Il Leone rampante

1989 Hungarian Grand Prix Nigel Mansell (Ferrari 640)

Some snapshot moments instantly ingrain themselves into the very fabric of grand prix legend. Nigel Mansell is at the epicentre of a remarkable number of these. Has there ever been a more sensational pass than the one he pulled on Ayrton Senna in Hungary? But that move, borne of split-second instinct, was simply the climax to a remarkable drive that had begun from 12th on the grid.

Joan Villadelprat, now team manager at Prost, was then Ferrari’s chief mechanic. “We’d had a very bad two days with the car, chasing grip,” he recalls. “It was so bad that on Saturday, Nigel decided not to waste more time looking for a qualifying set-up and instead tried to get a good race balance. That night we invented Gurney flaps and stuff; a big panic. “Every driver gets difficult when things don’t go well,” says Villadelprat, “but Nigel wasn’t too bad; I’ve seen plenty much worse. He was a good guy, a normal guy. Good with the engineers and mechanics.”

Whatever magic they weaved, it worked. Mansell was quickest in the raceday warmup session, saying the car was as near perfectly balanced as any he had driven. But where to pass on as tight a track as the Hungaroring?

He made up four places on the opening lap to slot himself eighth behind Alessandro Nannini’s Benetton; then the Italian stopped early for tyres on lap 12. Mansell’s drive at this stage seemed unremarkable. Up front, Riccardo Patrese’s Williams led narrowly from Senna’s McLaren, but Nigel was biding his time, not overworking his tyres with a full fuel load. On lap 20 he got down to business, slicing past Thieny Boutsen’s Williams and, a couple of laps later, Alex Caffi’s Dallara.

“He just went round the outside of them at the first turn,” says Villadelprat, “which put him on the inside for the next; that would be it.” Mansell’s team-mate Gerhard Berger made his planned tyre stop, moving Nigel up to fourth. Even better, the team found Berger’s tyres hardly worn and told Mansell he didn’t need to stop. At this stage, Mansell won the race. Pulling back a 17sec deficit to Alain Prost with a sequence of stunning laps, he exited the downhill right-hander quicker and surged past the McLaren on the following straight

By the 50th of the 77 laps, Patrese led Senna by 0.7sec, with Nigel just 0.3sec further adrift.
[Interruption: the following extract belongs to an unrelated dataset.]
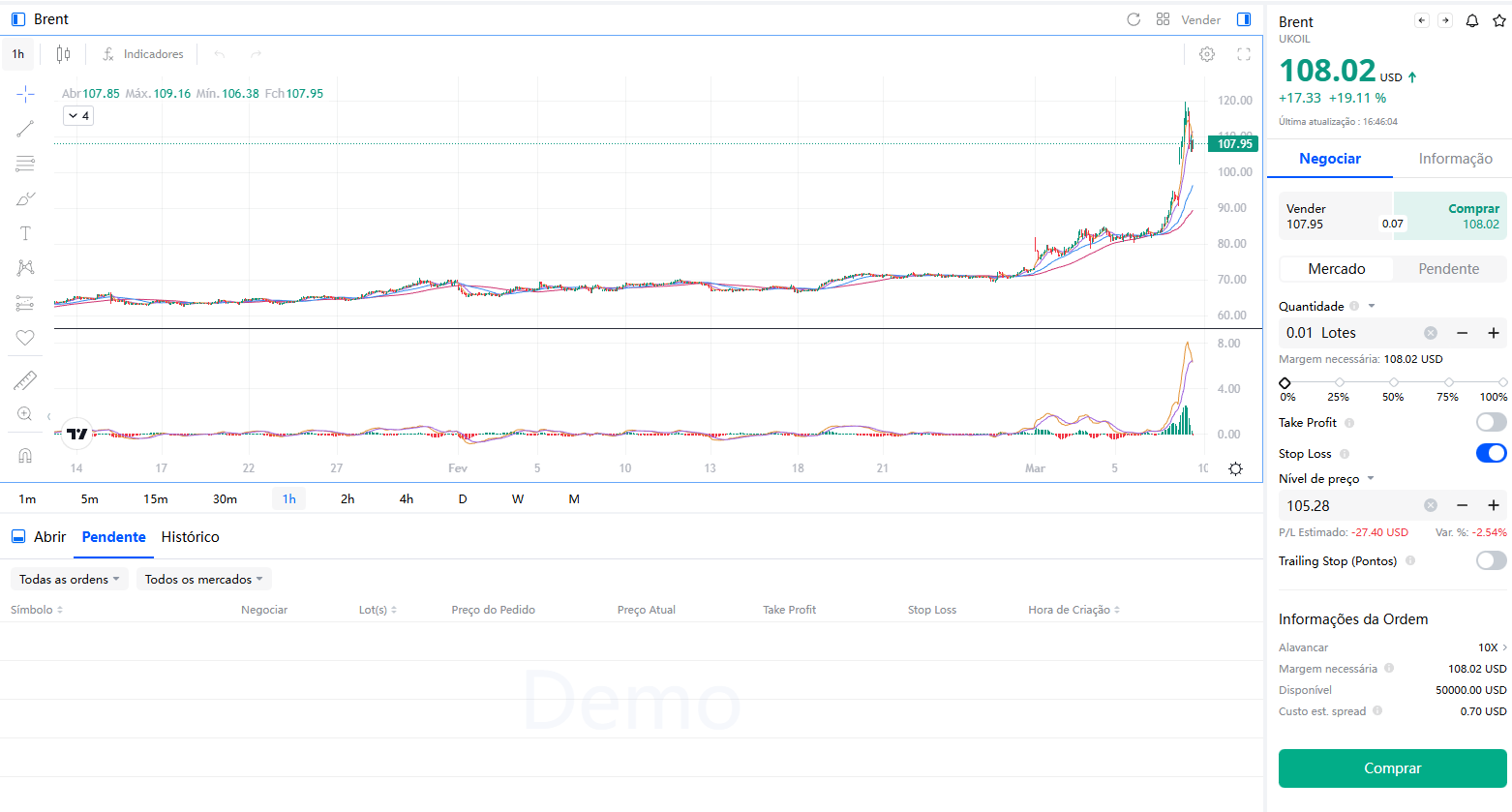This screenshot has height=812, width=1512.
Task: Open 'Todos os mercados' dropdown
Action: point(203,579)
Patrese defended immaculately until track debris went through his radiator. He was out.

On lap 58 Stefan Johansson’s Onyx was exiting the pits. He’d been having a gear linkage problems, but saw the leaders approach — Mansell darting all over Senna as they all approached a right-hander — and kept well over to the left. Critically, the Onyx hesitated because of its mechanical ailment and suddenly Senna was boxed in. Without lifting, Mansell jinked right, missed Senna’s gearbox by millimetres and passed both in one go. He stayed in front to the flag.

“In circumstances where things can go wrong, Nigel was unbelievable,” Villadelprat recalls. “I’ve not seen anyone as good in such situations. When you’d worked so hard, it was great knowing he’d give everything out there.”